Thirty years On … 1984 to 2014 … and Onwards

1984 was a big year for me. I quit a very stressful job that I loathed. I packed up all my furniture and belongings and put them in storage while I scuttled back to the family farm in Eastern Canada to lick my wounds. 

view of a river and its  islands from a hilltop pasture, Douglas New Brunswick in the seventies.
View of the Saint John River from the top of the hill on the farm at home in New Brunswick

I started to eat healthy; I quit smoking; I read books; I took up knitting; I spent time with my family and took stock of myself. I needed to decide what I was going to do with my life. And then I picked up the threads of a career I had abandoned a few years before. Teaching.

Eventually I returned to the city and started my adult life all over again with renewed vigor and purpose. It was then, as a newbie English and Science supply teacher (that’s what we call a substitute teacher in Canada) I met my future husband. I was a reformed party girl, bookworm, fledgling runner, lover of shopping (when I could afford it … supply teachers didn’t make much money) and full of enthusiasm and idealism for my new profession. He was an experienced Phys. Ed. teacher, hockey player, fisherman, canoeist, skier and political pragmatist. How did we ever get together?

But we did. And that began a 30 year adventure for us both. My friends couldn’t believe that I was going wilderness camping (what no blow dryer?!) Colleagues scoffed when I said that we had back country hiked in the Yukon (Weren’t you afraid that your mascara might run?) In the past 30 years, I have learned to ski (both cross country and down-hill), canoe, and golf (although I suck at this!)

Female skier sitting down for a drink, on the cross-country ski trail, Marlborough Forest near North Gower, Ontario
Cross country skiing in the eighties.

I have fished in Algonquin Park, in the Yukon, and in New Zealand. I’ve hiked in Newfoundland, the Gaspe in Quebec, Scotland, New Zealand, and Costa Rica. 
He’s patiently toured the Bronte Parsonage Museum in Yorkshire, the home of Katherine Mansfield in Wellington, New Zealand, and Robert Service’s cabin in Dawson City, Yukon. 

woman carrying a fishing  rod and walking along a Beaver Dam, Opeongo, Ontario in the eighties.

He’s cooled his heels at the aquarium in Melbourne while I sampled the shopping delights of the city or had my hair done. We love to travel together, even though he’s a get up and get moving morning person and I’m a dreamer and a dawdler. You see where I’m going with this, right? We don’t seem like a natural fit…but somehow we are.

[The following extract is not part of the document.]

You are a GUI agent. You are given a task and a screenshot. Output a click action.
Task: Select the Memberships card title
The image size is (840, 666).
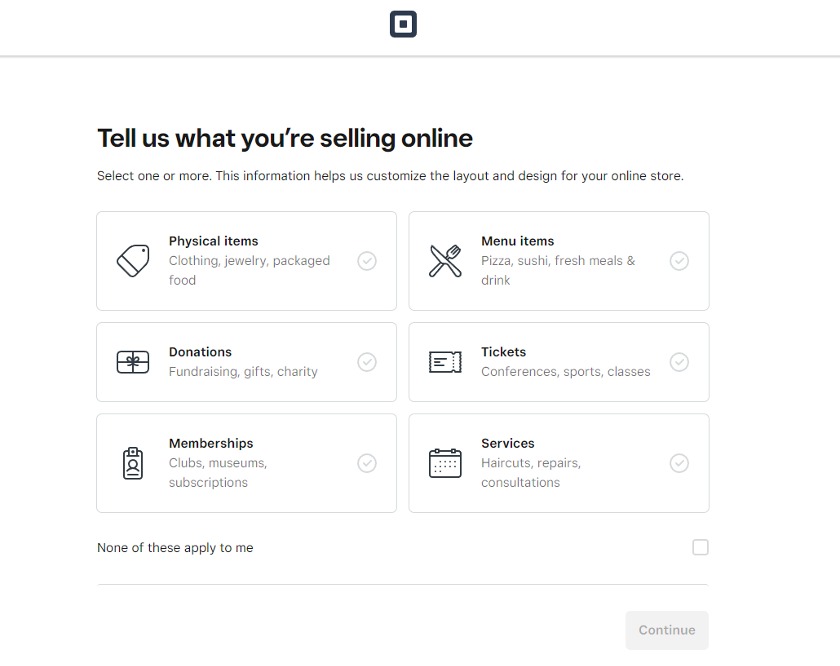[211, 443]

This year marks thirty years since I decided to change my life completely and thirty years since my hockey player and I got together. I have recently retired from teaching. And so we begin a new phase of our lives. 

This blog will be about what we do with our new phase. It will also be about how fashion and fishing can fit into the same life quite nicely. I mean I don’t really plan to wear high heels in the wilderness. But I will admit to planning my next pedicure while I’m paddling down a river in Algonquin Park.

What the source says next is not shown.